## YOUR INSTRUCTIONS
Arrange the records from the line with "This screenshot has width=1201, height=900." up to and including the line with "chart1-ylabel: Mag (% of Fundamental) is" as a two-column CSV with the columns input and output. Give one row per record, put each field in quotation marks with its line breaks turned into spaces, and omit the pictures.

## MATERIAL FOR THIS TASK
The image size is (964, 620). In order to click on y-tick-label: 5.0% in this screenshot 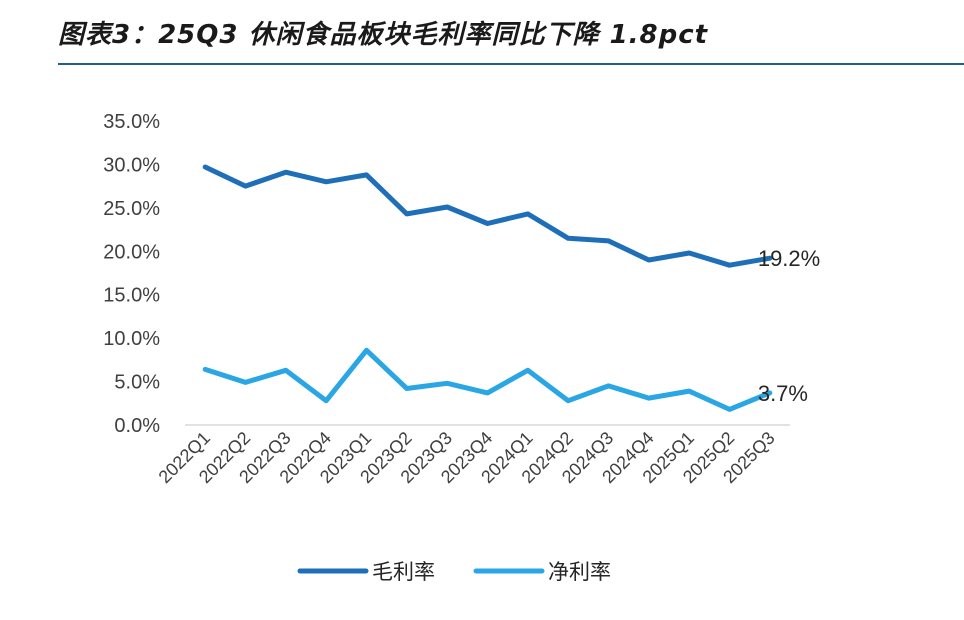, I will do `click(137, 383)`.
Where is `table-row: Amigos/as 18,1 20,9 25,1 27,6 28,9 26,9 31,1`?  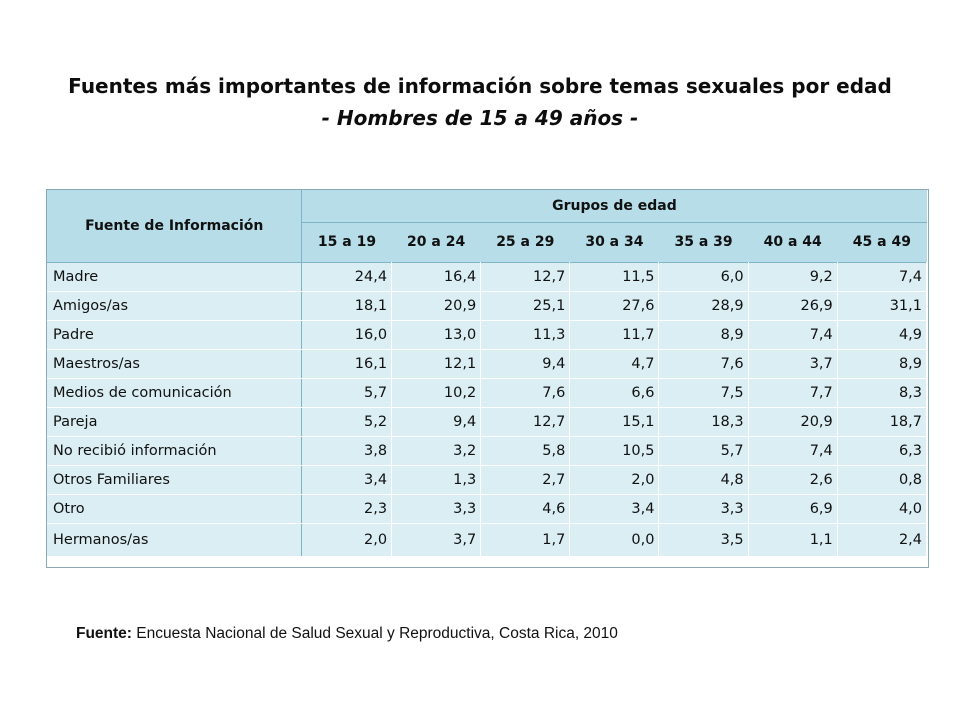
table-row: Amigos/as 18,1 20,9 25,1 27,6 28,9 26,9 31,1 is located at coordinates (488, 306).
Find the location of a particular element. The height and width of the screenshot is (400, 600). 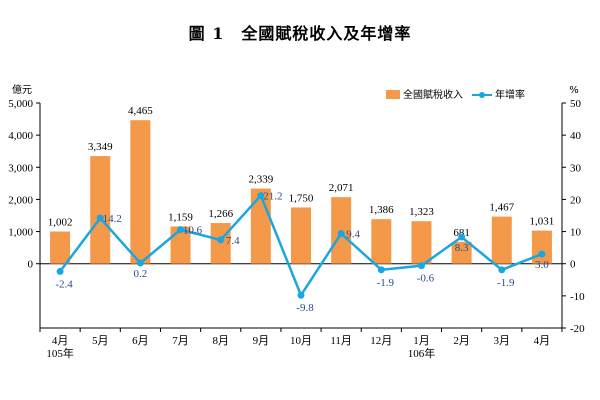

right-tick-label: 20 is located at coordinates (576, 200).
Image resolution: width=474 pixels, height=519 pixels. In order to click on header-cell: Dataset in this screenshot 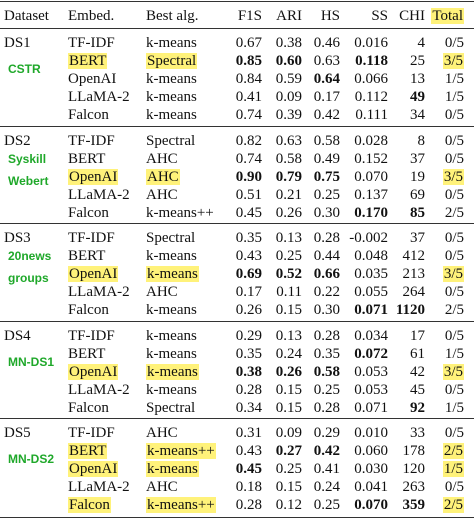, I will do `click(26, 16)`.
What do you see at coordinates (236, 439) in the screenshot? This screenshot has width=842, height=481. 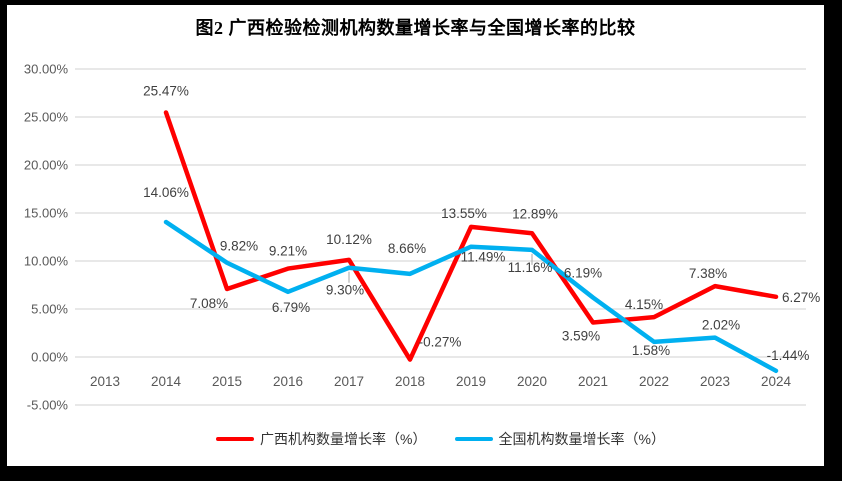 I see `legend-swatch-guangxi` at bounding box center [236, 439].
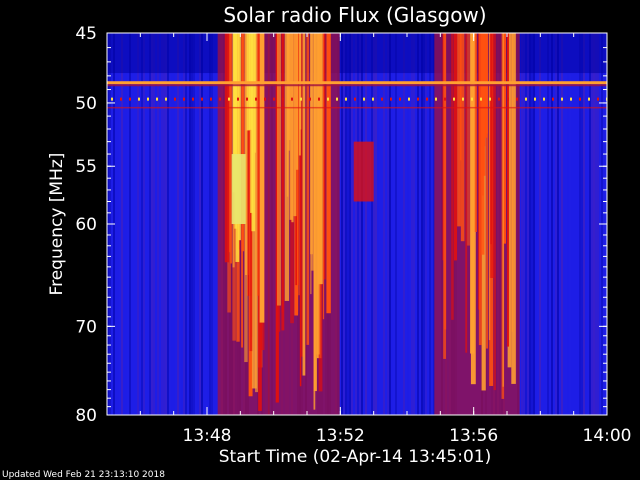 This screenshot has width=640, height=480. I want to click on y-tick-label: 80, so click(86, 416).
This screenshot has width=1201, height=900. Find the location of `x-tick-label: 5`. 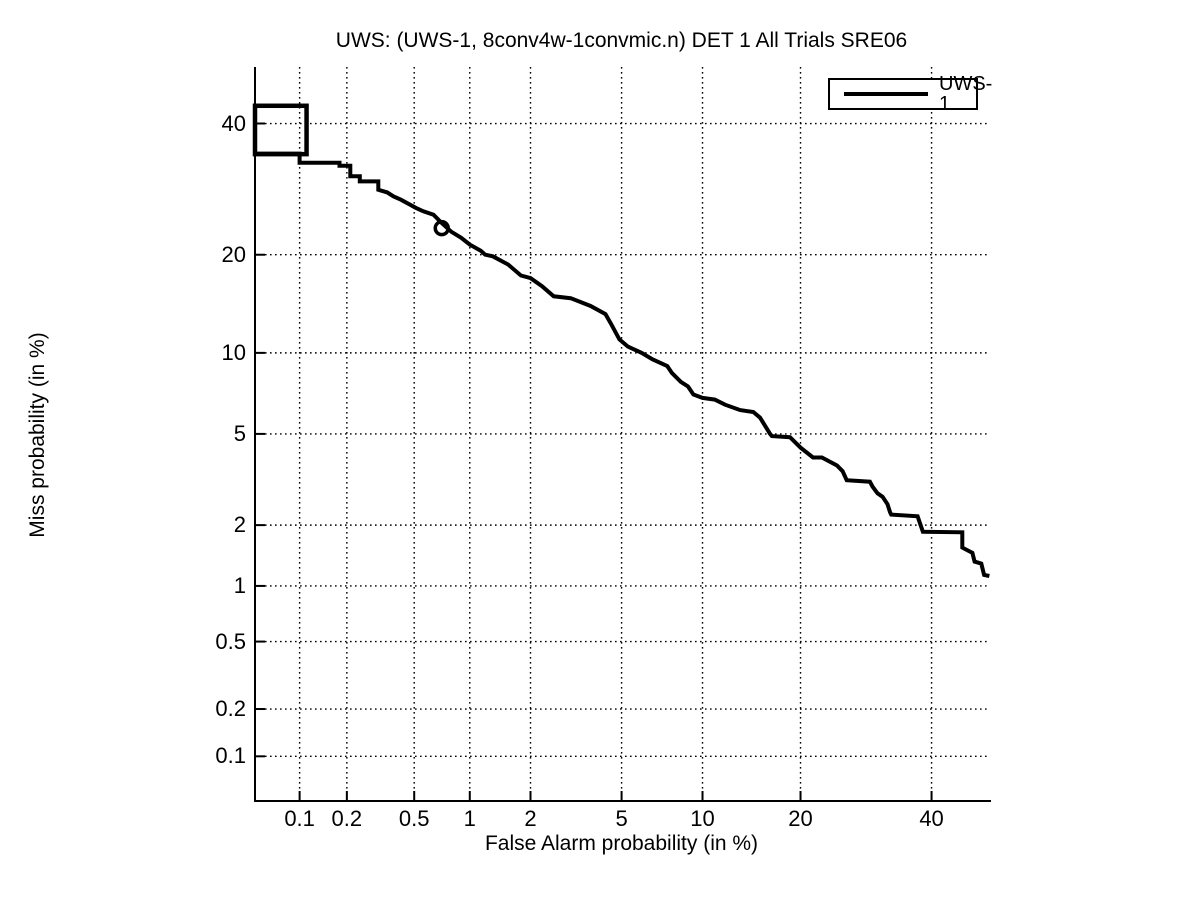

x-tick-label: 5 is located at coordinates (622, 818).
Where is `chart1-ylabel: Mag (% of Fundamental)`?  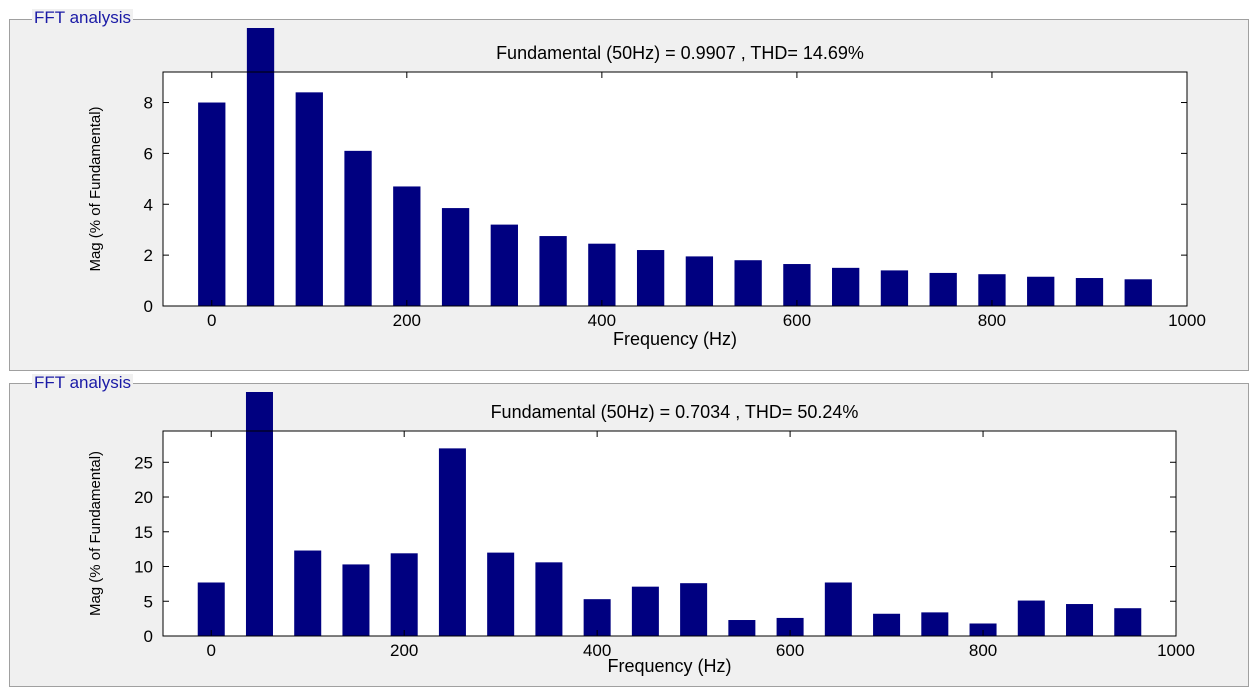
chart1-ylabel: Mag (% of Fundamental) is located at coordinates (96, 188).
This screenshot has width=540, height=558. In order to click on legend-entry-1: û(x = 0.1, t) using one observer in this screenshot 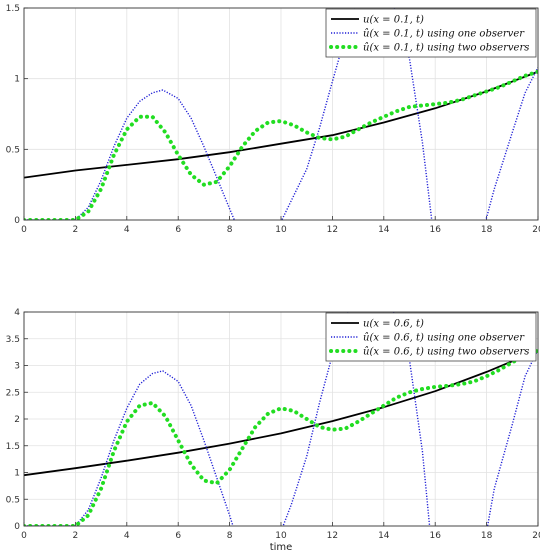, I will do `click(444, 34)`.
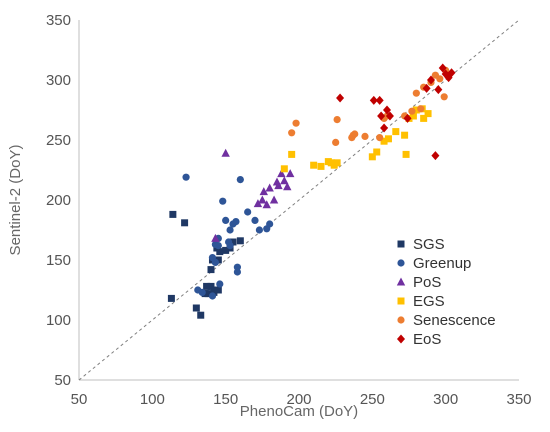 The height and width of the screenshot is (432, 550). I want to click on series-greenup, so click(228, 236).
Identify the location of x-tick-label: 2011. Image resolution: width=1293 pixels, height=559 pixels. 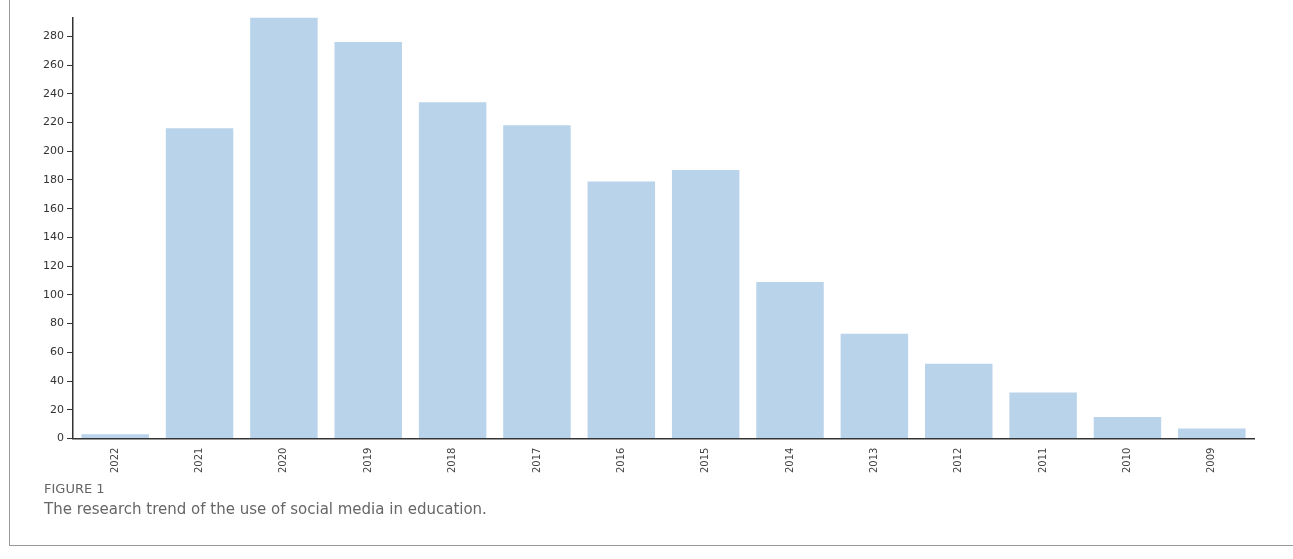
(1042, 460).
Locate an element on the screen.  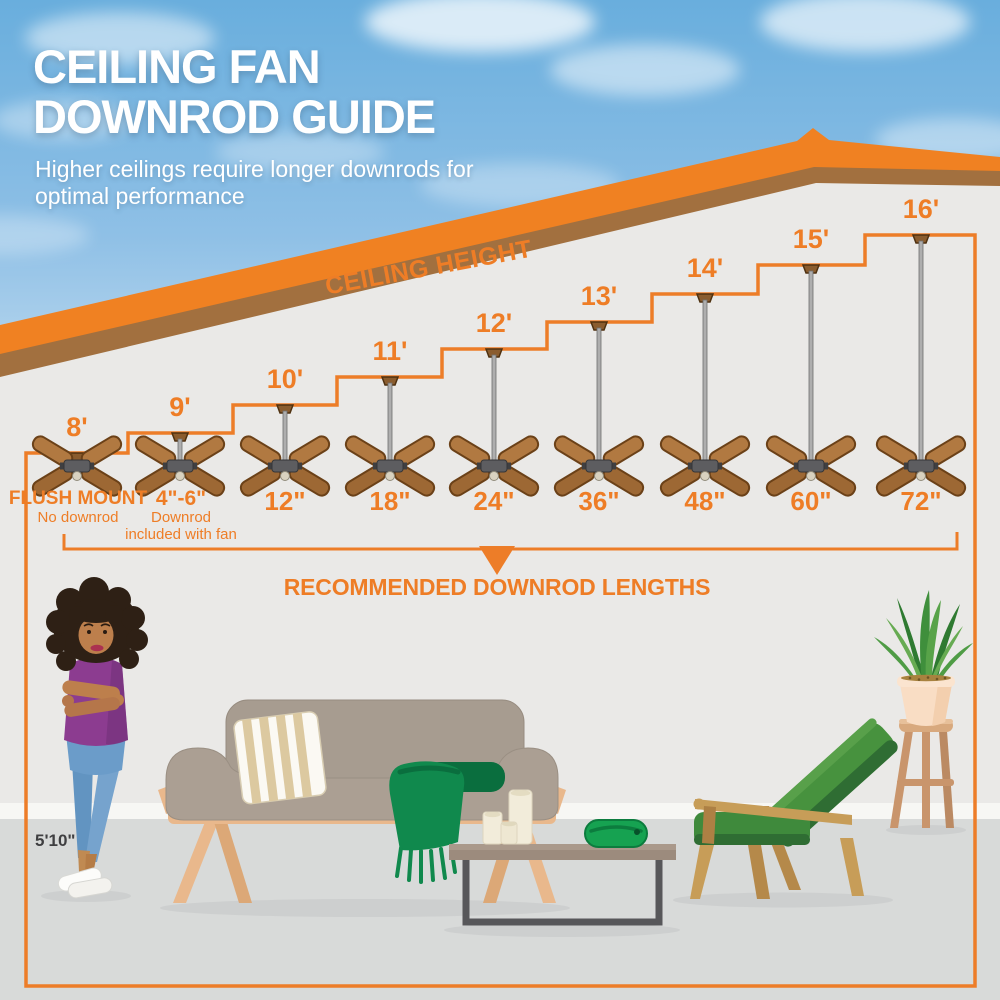
downrod-label-flush: FLUSH MOUNT is located at coordinates (78, 498).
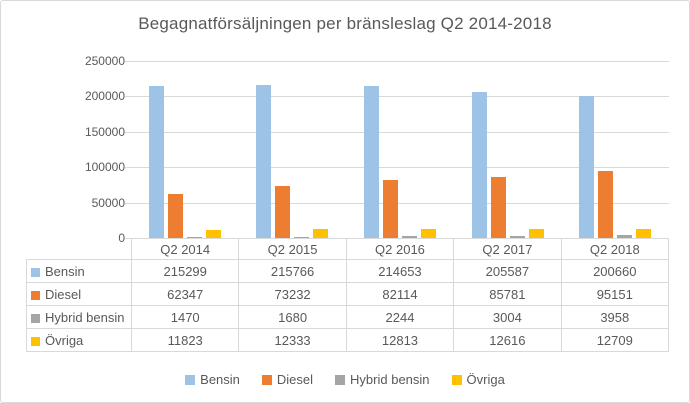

## ANSWER TO THE EXERCISE
input,output
"This screenshot has width=1201, height=900. Find the location of `x-tick-label: 5`.","x-tick-label: 5 is located at coordinates (622, 818)."
"Where is `chart1-ylabel: Mag (% of Fundamental)`?","chart1-ylabel: Mag (% of Fundamental) is located at coordinates (96, 188)."